# TAREA DE TRABAJO 1
Traduzca al inglés esta oración del texto sobre la contienda interna del PRM: "Pero si ninguno consigue imponerse, ella conservaría capacidad de negociación."
# TAREA DE TRABAJO 2
Prosiga el texto sobre la contienda interna del PRM a partir de su última oración.

# DOCUMENTO FUENTE

################

Y Raquel podría encajar en esa ecuación.


El escenario que nadie debería descartar

Supongamos que Raquel efectivamente abandona sus aspiraciones.

No necesariamente tiene que anunciar:

“Apoyo a Wellington Arnaud”.

Puede hacer algo mucho más inteligente.

Dejar que sus dirigentes, empresarios y operadores políticos se distribuyan.

Unos con Carolina.

Otros con David.

Otros con Wellington.

Y esperar.

¿Por qué?

Porque si dentro de un año uno de esos proyectos se convierte en inevitable, Raquel todavía tendría interlocución con él.

Pero si ninguno consigue imponerse, ella conservaría capacidad de negociación.

Eso no sería retirarse de la política.

Sería jugarla desde otra posición.


David tiene la percepción; Carolina tiene estructura; Wellington tiene la calpitería

Aquí está, probablemente, la mejor manera de resumir el tablero.

David Collado tiene la percepción.

Los números publicados durante 2026 lo colocan consistentemente como uno de los favoritos, y algunas mediciones le otorgan ventajas enormes dentro del PRM.

Carolina Mejía tiene estructura.

Tiene el apellido Mejía, una trayectoria institucional propia y el respaldo político de Hipólito.

################

# DATOS SIN PROCESAR
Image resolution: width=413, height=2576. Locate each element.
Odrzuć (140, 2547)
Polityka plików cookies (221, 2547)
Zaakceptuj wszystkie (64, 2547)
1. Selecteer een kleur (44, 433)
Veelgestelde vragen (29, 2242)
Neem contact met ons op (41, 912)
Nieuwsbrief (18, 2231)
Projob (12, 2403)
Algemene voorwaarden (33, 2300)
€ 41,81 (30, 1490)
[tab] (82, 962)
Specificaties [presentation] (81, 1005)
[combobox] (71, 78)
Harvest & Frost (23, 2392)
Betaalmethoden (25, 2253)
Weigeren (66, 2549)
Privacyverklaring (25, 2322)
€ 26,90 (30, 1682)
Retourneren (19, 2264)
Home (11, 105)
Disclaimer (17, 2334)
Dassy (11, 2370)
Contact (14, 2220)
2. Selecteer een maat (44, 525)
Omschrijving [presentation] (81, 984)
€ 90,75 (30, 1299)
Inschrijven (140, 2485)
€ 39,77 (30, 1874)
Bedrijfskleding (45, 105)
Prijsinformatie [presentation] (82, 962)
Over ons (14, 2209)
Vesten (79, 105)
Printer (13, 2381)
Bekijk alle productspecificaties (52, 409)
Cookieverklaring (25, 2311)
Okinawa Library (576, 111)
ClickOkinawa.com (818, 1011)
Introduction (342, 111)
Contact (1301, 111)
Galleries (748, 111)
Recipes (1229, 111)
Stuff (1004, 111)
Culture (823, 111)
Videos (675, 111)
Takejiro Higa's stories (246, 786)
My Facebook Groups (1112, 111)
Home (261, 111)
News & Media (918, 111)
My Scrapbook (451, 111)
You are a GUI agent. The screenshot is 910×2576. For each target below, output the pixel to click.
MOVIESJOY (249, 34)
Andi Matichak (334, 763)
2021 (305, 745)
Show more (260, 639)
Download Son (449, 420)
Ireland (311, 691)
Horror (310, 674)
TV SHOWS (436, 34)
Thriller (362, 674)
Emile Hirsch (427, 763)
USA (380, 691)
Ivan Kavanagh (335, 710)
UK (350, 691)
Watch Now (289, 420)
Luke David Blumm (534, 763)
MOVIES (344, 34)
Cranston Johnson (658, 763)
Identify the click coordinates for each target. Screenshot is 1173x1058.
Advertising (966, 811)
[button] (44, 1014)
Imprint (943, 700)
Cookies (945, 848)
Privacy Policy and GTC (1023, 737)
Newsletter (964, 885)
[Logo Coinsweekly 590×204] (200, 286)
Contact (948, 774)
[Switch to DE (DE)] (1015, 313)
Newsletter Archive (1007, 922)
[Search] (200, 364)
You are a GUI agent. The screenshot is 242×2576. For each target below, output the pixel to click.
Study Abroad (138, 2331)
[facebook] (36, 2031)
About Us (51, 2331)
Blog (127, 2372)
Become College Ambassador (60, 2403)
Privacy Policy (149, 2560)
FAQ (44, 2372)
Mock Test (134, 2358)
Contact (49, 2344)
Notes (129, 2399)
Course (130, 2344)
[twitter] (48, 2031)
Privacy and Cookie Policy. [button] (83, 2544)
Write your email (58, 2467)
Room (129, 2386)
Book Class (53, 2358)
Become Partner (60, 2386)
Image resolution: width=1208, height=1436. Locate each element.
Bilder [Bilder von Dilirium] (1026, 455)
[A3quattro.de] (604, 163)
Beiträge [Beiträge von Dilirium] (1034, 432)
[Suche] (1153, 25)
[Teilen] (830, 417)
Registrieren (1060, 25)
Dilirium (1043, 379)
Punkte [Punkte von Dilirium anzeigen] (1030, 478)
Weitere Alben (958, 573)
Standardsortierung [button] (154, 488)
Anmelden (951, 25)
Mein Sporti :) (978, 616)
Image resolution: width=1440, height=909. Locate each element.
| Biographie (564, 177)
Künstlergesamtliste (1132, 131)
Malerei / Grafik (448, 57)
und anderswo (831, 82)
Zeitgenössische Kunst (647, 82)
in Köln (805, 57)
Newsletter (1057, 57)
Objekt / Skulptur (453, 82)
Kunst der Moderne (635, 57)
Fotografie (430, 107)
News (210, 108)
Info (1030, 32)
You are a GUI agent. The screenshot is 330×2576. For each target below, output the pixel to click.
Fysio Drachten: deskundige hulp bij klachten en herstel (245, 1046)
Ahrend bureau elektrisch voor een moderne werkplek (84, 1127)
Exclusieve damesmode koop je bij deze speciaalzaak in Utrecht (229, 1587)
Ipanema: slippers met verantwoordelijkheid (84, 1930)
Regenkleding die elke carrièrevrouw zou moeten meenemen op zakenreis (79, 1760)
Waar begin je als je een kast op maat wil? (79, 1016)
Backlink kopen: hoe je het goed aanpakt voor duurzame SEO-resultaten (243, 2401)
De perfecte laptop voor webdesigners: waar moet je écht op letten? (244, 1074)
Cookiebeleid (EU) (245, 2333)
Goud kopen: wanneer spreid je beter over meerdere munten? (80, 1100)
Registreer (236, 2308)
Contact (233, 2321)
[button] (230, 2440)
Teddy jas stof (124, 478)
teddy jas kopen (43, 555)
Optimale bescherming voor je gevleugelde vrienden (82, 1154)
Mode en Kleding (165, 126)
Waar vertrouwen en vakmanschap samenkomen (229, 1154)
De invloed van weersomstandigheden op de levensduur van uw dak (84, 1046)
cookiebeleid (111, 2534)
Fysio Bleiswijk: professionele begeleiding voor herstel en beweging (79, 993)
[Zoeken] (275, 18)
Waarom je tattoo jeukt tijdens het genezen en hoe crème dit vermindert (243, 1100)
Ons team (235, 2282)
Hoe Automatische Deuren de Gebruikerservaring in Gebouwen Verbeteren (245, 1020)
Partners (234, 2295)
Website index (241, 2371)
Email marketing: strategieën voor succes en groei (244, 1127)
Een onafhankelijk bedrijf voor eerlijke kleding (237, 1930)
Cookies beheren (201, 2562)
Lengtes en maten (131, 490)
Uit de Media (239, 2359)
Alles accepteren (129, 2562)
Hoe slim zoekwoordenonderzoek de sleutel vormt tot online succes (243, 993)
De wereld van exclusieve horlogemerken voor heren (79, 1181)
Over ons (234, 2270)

################

# RESPUESTA 1
But if none of them manages to prevail, she would retain bargaining power.

# RESPUESTA 2
Wellington Arnaud tiene calpitería política.

Tiene capacidad para construir acuerdos, penetrar territorios y operar dentro de la estructura del partido sin necesitar necesariamente ser el personaje más visible de la conversación nacional.

Y eso puede convertirse en una ventaja en una primaria cerrada.


El problema para todos es que todavía falta lo más importante: la primaria

Aquí está el elemento que muchas veces desaparece del debate.

El PRM no escogerá al candidato presidencial mediante una encuesta.

Tendrá que utilizar el mecanismo que finalmente determine el partido y la legislación electoral.

Si termina siendo una primaria cerrada, el conocimiento nacional puede ser insuficiente.

Porque una cosa es que un candidato sea conocido por millones de dominicanos.

Y otra es que consiga movilizar a los afiliados que efectivamente estén habilitados para votar.

Ahí Wellington puede ser mucho más competitivo de lo que sugieren algunas encuestas.

Y Carolina también.


La verdadera jugada de Raquel

Por eso, si la versión de que Raquel liberó a su equipo resulta cierta, nuestra interpretación sería diferente a la de quienes hablan de una retirada.

Raquel no estaría abandonando el juego. Estaría dejando de apostar todo su capital a una sola carta.

Y eso tiene lógica.

David necesita estructura.

Carolina necesita ampliar su coalición.

Wellington necesita mayor percepción pública.

Guido necesita estructura y recursos.

Y Raquel tiene algo que todos ellos podrían necesitar en algún momento:

una conexión con un sector económico importante, una base territorial en el Cibao y una posición institucional que todavía le permite sentarse con prácticamente todos.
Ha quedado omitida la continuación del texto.